As an outpatient treatment for COVID-19, the antivirals Paxlovid and Lagevrio were both associated with reduced mortality rates, but only Paxlovid was associated with a reduction in hospitalization, data show.
In December 2021, the FDA initially granted Paxlovid (nirmatrelvir-ritonavir, Pfizer) and Lagevrio (molnupiravir, Merck) emergency use authorization for people with symptomatic COVID-19 who are at high risk for progression to severe COVID-19, Kristina L. Bajema, MD, MSc, an assistant professor of medicine at Oregon Health & Science University, and colleagues wrote in Annals of Internal Medicine. In May, nirmatrelvir-ritonavir received full approval, making it the first oral antiviral approved by the FDA to treat COVID-19 in adults.
Previous research has associated nirmatrelvir to a significant reduction in the risk for long COVID and post-acute death in patients with at least one risk factor for severe illness. However, there is limited information regarding how effective oral antivirals are in preventing short- and long-term COVID-19-related outcomes, the researchers wrote.
“Effectiveness studies of nirmatrelvir-ritonavir and molnupiravir are needed because early clinical trials were conducted among unvaccinated participants before the emergence of the omicron variant and subsequent sublineages,” Bajema and colleagues wrote. “Randomized controlled trials did not directly compare efficacy of antiviral agents, nor did they evaluate outcomes beyond 29 days after symptomatic infection.”
Bajema and colleagues conducted three retrospective target trial emulation studies to evaluate the efficacy of nirmatrelvir-ritonavir and molnupiravir as outpatient treatments for COVID-19.
The researchers compared matched cohorts of nirmatrelvir-ritonavir vs. no treatment, molnupiravir vs. no treatment and nirmatrelvir-ritonavir vs. molnupiravir among nonhospitalized patients in the Veterans Health Administration who tested positive for SARS-CoV-2 from January 2022 through July 2022 and were at risk for developing severe COVID-19.
Trial one included 10,552 patients who received nirmatrelvir-ritonavir; trial two included 3,926 patients who received molnupiravir; and trial three included 10,232 patients who received nirmatrelvir-ritonavir and 2,817 who received molnupiravir. Of the patients, 18% were unvaccinated, 87% were men and the median age was 66 years.
Compared with matched untreated control patients, Bajema and colleagues reported that patients who received nirmatrelvir-ritonavir had a lower 30-day risk for death, at 1.25 vs. 5.47 per 1,000 participants (risk difference [RD] = 4.22; 95% CI, 5.45-3), as well as 30-day hospitalization, at 22.07 vs. 30.32 per 1,000 participants (RD = 8.25; 95% CI, 12.27-4.23).
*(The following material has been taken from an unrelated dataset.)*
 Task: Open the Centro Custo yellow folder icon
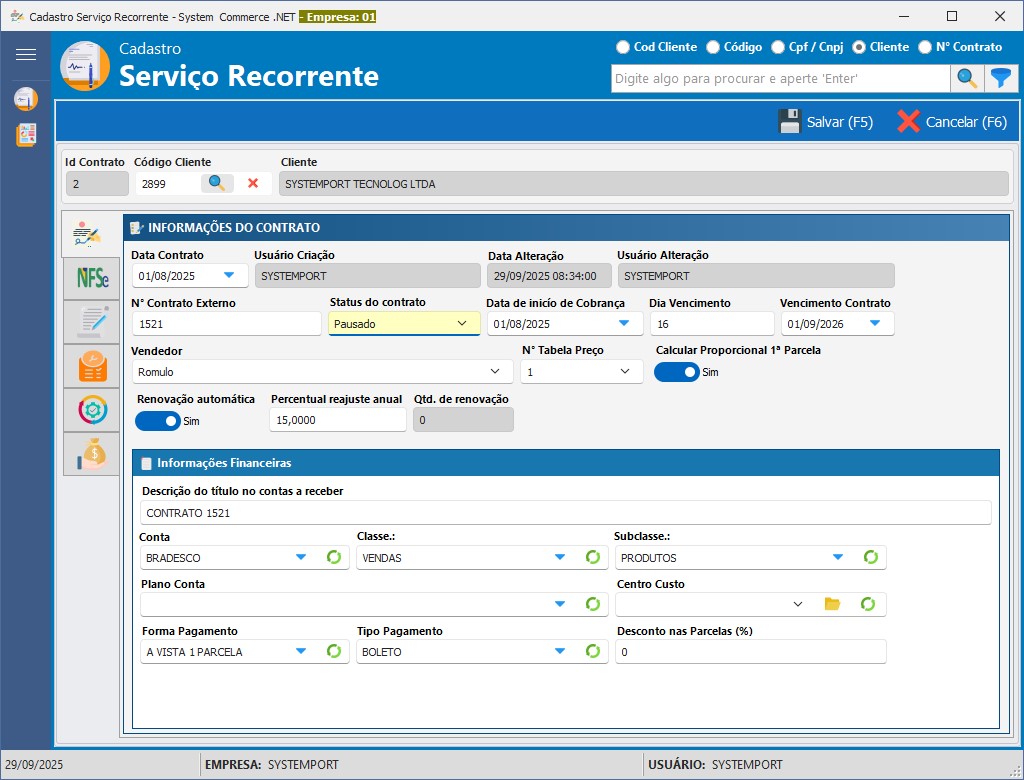832,604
Among patients alive at day 31, the researchers also observed a reduction in 31- to 180-day incidence of death (HR = 0.66; 95% CI, 0.49-0.89) but not hospitalization.
Those treated with molnupiravir also had a lower 30-day risk for death compared with no treatment — 3.14 vs. 13.56 per 1,000 participants (RD = 10.42; 95% CI, 13.49-7.35) — and a lower 31- to 180-day risk for death (HR = 0.67; 95% CI, 0.48-0.95). However, there was no significant reduction in hospitalization, according to the researchers.
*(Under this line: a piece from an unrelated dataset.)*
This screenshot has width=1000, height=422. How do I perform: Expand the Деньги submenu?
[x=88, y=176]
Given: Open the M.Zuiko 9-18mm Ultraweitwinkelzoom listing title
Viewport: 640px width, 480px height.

In addition, there was no significant difference in 30-day or 31- to 180-day risk for death or hospitalization between matched molnupiravir- or nirmatrelvir-treated patients.
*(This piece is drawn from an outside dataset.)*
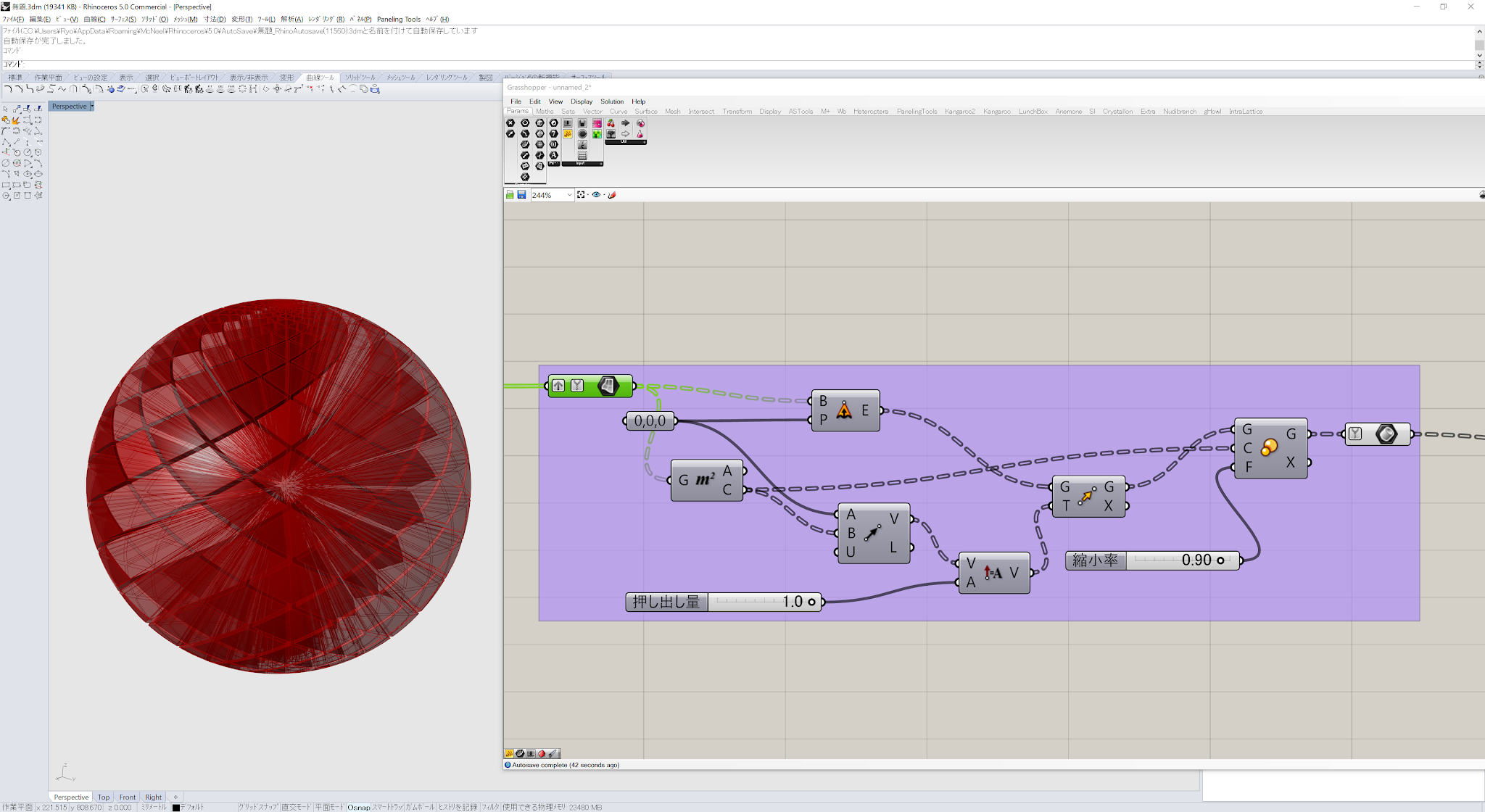Enable Osnap in the Rhino status bar
Image resolution: width=1485 pixels, height=812 pixels.
tap(358, 807)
Overall, both nirmatrelvir-ritonavir and molnupiravir were associated with a 77% reduced risk for death, and nirmatrelvir-ritonavir was associated with a 27% reduced risk for hospitalization.
“Nirmatrelvir-ritonavir seems to be an effective treatment for eligible persons with COVID-19 to reduce risk for short-term outcomes of severe COVID-19. The benefit of molnupiravir may be more limited,” Bajema and colleagues concluded. “Further studies are needed to clarify the long-term effectiveness of oral antivirals with regard to incident post–COVID-19 conditions.”